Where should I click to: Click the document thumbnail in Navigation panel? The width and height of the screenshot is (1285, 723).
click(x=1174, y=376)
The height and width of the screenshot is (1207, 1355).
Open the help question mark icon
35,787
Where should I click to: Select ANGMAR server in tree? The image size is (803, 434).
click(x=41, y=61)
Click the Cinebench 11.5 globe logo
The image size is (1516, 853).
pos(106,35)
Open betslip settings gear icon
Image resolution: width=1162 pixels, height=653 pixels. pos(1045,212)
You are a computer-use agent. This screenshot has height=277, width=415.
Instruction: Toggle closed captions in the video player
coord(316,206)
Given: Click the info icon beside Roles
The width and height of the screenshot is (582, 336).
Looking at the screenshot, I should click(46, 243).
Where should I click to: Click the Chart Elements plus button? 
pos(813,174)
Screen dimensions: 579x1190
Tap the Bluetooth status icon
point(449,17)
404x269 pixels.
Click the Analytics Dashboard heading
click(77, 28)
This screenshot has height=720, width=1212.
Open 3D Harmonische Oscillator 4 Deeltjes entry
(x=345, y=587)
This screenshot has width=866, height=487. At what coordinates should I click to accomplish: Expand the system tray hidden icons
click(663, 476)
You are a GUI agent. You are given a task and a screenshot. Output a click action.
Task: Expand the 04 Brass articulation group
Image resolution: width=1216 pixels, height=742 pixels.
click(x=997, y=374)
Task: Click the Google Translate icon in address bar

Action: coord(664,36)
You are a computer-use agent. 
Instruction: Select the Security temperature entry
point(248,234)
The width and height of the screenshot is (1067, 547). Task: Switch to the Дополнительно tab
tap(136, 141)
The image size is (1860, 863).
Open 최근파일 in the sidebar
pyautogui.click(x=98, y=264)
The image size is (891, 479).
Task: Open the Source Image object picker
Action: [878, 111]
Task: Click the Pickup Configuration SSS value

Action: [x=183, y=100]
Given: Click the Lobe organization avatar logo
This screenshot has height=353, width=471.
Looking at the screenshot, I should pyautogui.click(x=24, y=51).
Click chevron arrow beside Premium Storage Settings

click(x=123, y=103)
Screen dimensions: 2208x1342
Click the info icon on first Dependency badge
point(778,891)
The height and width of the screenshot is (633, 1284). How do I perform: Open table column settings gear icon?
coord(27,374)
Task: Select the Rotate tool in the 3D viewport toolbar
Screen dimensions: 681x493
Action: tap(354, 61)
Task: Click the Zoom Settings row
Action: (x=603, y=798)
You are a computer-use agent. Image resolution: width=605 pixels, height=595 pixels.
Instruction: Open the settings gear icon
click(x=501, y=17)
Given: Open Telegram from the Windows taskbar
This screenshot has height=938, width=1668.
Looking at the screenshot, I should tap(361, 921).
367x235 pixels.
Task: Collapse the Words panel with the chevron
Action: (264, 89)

......

* Task to carry out: Can you repeat the lines of the listing above word for word, starting at the line containing "This screenshot has width=866, height=487." and ending at the line containing "click(x=123, y=103)"?

* Exercise output:
This screenshot has width=866, height=487. At what coordinates should I click to accomplish: Expand the system tray hidden icons
click(663, 476)
You are a GUI agent. You are given a task and a screenshot. Output a click action.
Task: Expand the 04 Brass articulation group
Image resolution: width=1216 pixels, height=742 pixels.
click(x=997, y=374)
Task: Click the Google Translate icon in address bar

Action: coord(664,36)
You are a computer-use agent. 
Instruction: Select the Security temperature entry
point(248,234)
The width and height of the screenshot is (1067, 547). Task: Switch to the Дополнительно tab
tap(136, 141)
The image size is (1860, 863).
Open 최근파일 in the sidebar
pyautogui.click(x=98, y=264)
The image size is (891, 479).
Task: Open the Source Image object picker
Action: [878, 111]
Task: Click the Pickup Configuration SSS value

Action: [x=183, y=100]
Given: Click the Lobe organization avatar logo
This screenshot has height=353, width=471.
Looking at the screenshot, I should pyautogui.click(x=24, y=51).
Click chevron arrow beside Premium Storage Settings

click(x=123, y=103)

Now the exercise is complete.